Age isn't just a number

In a college town, like Tucson, the main source of entertainment caters to the over-21 crowd. However, hookah businesses provide a safe and alternative form of entertainment for those under 21.

"It's great for those who are tired of the bar scene. Kids want to hangout freely without getting trouble with the law," Smiley said.

For some, hookah offers the perfect balance of partying and relaxing.

"It's a good alternative to the normal activities. I'm not much of a drinker, so that doesn't really appeal to me and I don't really like to smoke," said Kara Chesser, media arts sophomore. "But hookah is a nice way to relax at the end of the night and hang out with friends, whereas a party may be loud and obnoxious.
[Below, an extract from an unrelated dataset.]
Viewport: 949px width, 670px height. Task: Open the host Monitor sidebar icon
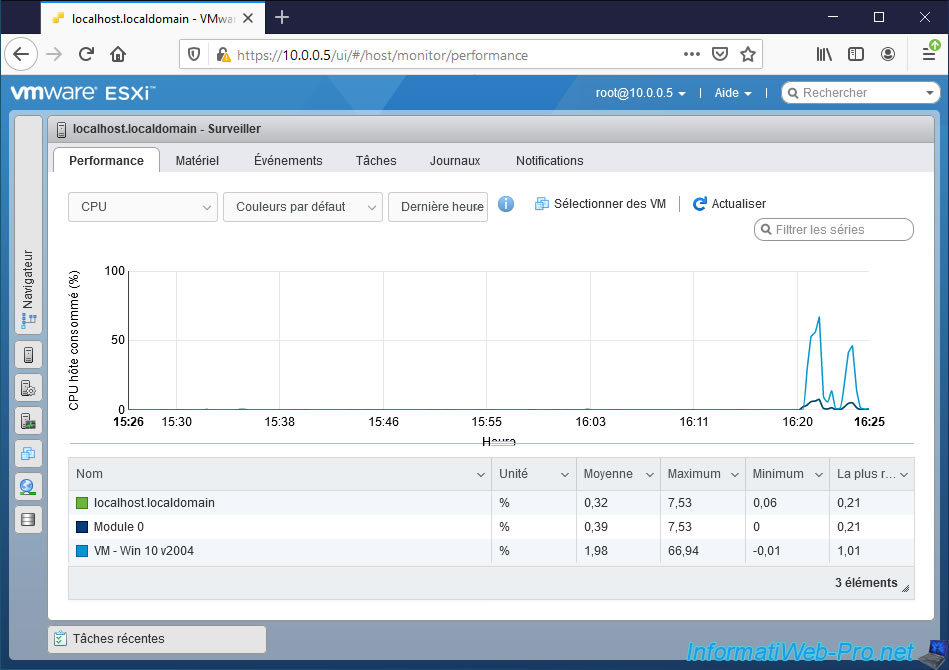[x=28, y=421]
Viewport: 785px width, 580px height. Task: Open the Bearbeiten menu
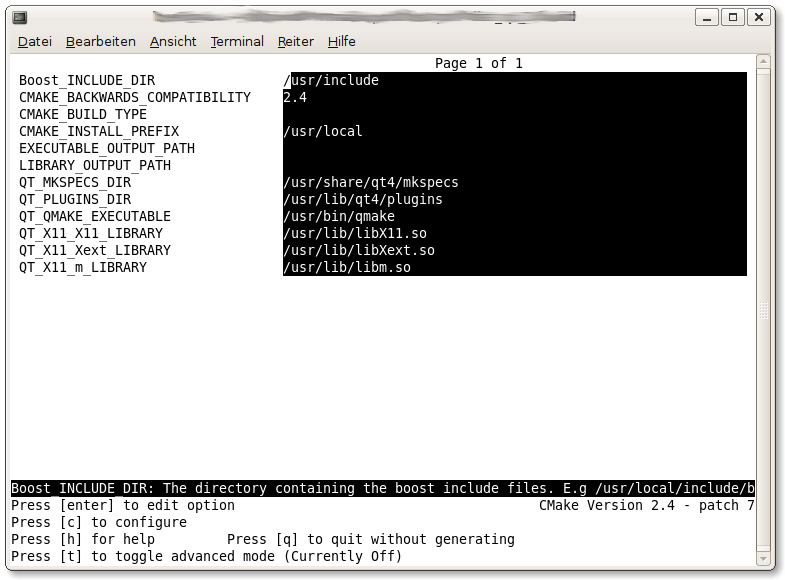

"It's not as harsh as cigarettes and it doesn't last as long as drinking, so it's a nice balance. You can still enjoy yourself and not have to worry about how to get home."

When and where

The Casbah House is open Sunday through Thursday from 11 p.m. to 10 p.m., and Friday and Saturday from 11 a.m. to 11 p.m. They also have a full Mediterranean, vegetarian - which they call "vegeteranian" - menu including 60 varieties of tea, juices and smoothies.

The Casbah House charges $10 an hour per hookah with a minimum of two people per hookah. They have about 15 flavors to choose from.

Smiley's is open Monday through Thursday 5 p.m. to 1 a.m., and Friday and Saturday 5 p.m. to 2 a.m.

The lounge offers about 30 flavors of shisha, the most popular right now being tropical fruit punch, honey banana and white peach. Hookah costs $10 per hour, with four people per hookah and the first bowl on the house. Refills range from $4 to $10 depending on the flavor and quality.

They also offer Kava, a Hawaiian drink used in celebrations. Kava is used to help with stress because of its high levels of anti-oxidants. It costs $1 per shot. Smiley's also sells hookahs, which range from $40 to $225.

Smiley's Ultimate Hookah and Coffee, 503 E. Ninth St.
The Casbah Tea House, 628 N. Fourth Ave.